### YOUR INSTRUCTIONS
Would you please return the line containing "Instruction: Click the 行情中心 chart icon" and all the lines after it through the end of the records below, unchanged and on their own?

### MATERIAL SUPPLIED
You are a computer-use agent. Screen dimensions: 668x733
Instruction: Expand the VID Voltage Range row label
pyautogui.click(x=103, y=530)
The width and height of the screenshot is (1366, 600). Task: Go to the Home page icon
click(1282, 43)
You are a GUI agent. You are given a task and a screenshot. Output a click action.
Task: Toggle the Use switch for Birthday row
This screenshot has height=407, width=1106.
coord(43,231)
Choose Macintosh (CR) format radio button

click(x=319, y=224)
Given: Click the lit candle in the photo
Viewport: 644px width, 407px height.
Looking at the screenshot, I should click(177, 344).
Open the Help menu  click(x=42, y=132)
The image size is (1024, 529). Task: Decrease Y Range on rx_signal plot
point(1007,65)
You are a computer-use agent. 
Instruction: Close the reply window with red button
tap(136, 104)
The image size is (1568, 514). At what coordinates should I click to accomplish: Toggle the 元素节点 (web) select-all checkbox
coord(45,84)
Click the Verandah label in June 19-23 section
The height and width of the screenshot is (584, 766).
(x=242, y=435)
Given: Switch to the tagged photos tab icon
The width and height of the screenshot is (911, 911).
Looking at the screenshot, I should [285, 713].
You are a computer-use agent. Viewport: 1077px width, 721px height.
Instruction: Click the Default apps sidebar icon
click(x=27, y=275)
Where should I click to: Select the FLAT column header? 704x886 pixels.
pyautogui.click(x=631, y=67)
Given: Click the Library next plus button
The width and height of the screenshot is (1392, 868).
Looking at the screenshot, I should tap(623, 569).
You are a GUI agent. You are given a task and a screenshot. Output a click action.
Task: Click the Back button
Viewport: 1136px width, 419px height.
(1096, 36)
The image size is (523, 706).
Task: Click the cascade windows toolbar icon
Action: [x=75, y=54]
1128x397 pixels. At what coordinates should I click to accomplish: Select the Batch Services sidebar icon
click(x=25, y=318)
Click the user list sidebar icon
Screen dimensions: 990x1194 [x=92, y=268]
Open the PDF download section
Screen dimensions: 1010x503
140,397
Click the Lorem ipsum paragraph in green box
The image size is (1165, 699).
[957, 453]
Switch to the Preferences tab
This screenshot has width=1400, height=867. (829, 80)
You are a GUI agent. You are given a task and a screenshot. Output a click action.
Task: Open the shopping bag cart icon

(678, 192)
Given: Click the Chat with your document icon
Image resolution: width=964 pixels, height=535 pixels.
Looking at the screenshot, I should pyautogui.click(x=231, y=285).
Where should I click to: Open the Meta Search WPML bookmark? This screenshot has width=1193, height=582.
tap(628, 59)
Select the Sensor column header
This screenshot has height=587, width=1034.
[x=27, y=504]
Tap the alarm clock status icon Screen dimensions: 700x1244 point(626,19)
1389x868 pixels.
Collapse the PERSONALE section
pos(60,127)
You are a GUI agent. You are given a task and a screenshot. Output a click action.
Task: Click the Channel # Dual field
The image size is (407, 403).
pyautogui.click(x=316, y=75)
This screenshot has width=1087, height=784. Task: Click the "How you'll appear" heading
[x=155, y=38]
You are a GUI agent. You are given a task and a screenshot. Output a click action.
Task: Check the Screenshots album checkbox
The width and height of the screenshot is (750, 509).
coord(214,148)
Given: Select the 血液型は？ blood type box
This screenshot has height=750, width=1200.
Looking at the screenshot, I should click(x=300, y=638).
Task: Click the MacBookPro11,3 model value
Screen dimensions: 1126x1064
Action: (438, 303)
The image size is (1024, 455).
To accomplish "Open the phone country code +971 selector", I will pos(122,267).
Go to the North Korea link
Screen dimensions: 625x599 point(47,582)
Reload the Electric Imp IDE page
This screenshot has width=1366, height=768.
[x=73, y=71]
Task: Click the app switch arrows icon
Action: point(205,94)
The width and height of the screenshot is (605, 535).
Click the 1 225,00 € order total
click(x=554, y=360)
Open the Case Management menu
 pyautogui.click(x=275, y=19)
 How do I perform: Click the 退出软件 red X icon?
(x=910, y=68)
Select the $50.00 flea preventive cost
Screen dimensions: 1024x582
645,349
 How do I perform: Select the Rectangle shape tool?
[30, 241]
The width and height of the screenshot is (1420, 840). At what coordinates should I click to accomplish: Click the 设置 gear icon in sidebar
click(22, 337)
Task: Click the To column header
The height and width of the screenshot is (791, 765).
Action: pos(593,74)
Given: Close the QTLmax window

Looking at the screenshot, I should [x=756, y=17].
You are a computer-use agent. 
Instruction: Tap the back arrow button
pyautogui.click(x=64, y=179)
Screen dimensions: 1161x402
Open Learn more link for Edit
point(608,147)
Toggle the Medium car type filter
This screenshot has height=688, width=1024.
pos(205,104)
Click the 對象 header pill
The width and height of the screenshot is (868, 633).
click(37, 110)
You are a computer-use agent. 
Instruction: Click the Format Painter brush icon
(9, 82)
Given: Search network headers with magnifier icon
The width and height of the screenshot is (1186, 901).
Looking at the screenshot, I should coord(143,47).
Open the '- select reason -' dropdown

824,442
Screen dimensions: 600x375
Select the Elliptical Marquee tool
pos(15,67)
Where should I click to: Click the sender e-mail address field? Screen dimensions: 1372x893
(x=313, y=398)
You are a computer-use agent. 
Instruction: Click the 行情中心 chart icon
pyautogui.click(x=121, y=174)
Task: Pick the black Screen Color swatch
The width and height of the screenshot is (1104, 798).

### RESULT
Instruction: Click the 行情中心 chart icon
pyautogui.click(x=121, y=174)
Task: Pick the black Screen Color swatch
The width and height of the screenshot is (1104, 798).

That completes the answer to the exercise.